At the Council of Chalcedon (451) Jerusalem became an independent patriarchate, but the Syr. Orth. Church and the Ch. of E., who either rejected or ignored this council, continued to see Jerusalem as being under the authority of the patriarchate of Antioch. Efforts to associate the Christians of Jerusalem with the resistance to Chalcedon, in particular in the years when Severus resided as patr. in Antioch (512–518), were largely unsuccessful, and the majority of Christians in Jerusalem and Palestine accepted the Council of Chalcedon. The Syr. churches, therefore, only had a marginal presence in Jerusalem. Due to their non-acceptance of the Council of Chalcedon, Syr. bps. of Jerusalem did not have the patriarchal rank, even though in the later period (from the 16th cent. onwards) the title of patr. was occasionally used by Syr. Orth. bps. In general, bps. of Jerusalem, of both Syr. churches, were metropolitan bps. (even though, with very few exceptions, they did not have suffragan bps.).

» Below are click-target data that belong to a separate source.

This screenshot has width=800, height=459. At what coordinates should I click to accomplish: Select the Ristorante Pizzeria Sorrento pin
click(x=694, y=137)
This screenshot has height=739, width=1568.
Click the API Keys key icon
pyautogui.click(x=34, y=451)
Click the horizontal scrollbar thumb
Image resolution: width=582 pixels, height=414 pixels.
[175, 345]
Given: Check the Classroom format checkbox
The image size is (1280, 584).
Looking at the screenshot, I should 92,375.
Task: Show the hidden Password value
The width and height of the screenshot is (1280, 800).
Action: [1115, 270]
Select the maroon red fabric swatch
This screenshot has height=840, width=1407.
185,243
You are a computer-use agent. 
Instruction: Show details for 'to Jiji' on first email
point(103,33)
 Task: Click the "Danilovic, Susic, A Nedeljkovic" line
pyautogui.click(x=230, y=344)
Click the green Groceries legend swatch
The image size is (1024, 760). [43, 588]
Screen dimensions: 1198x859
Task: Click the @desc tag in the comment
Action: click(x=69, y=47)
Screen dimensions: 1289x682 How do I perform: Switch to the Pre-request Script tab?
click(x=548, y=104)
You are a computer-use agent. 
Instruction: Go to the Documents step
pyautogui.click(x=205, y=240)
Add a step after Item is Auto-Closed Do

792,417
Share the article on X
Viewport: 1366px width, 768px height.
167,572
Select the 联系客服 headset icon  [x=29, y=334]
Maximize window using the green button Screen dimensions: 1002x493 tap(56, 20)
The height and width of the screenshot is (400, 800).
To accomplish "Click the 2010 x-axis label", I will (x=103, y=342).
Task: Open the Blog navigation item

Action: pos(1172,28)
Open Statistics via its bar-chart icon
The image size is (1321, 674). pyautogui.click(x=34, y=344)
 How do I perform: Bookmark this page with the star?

For the Syr. Orth. Church, a list appended to the Chronicle of Michael Rabo (App. IV) provides the names of bps. of Jerusalem. For the period until the early 6th cent., the names coincide with those of the bps. of the Imperial Church. For the period between ca. 500 and ca. 800 only a few names are preserved, and it is unclear whether we are dealing with the formal institution of a Jerusalem episcopacy. From the late 8th until the late 12th cent. Michael provides a continuous list of 25 Syr. Orth. bps. of Jerusalem, which is generally seen as reliable. For the subsequent period, from the 12th cent. until the present day, a list of all known bps. is available in Kiraz, 45–7.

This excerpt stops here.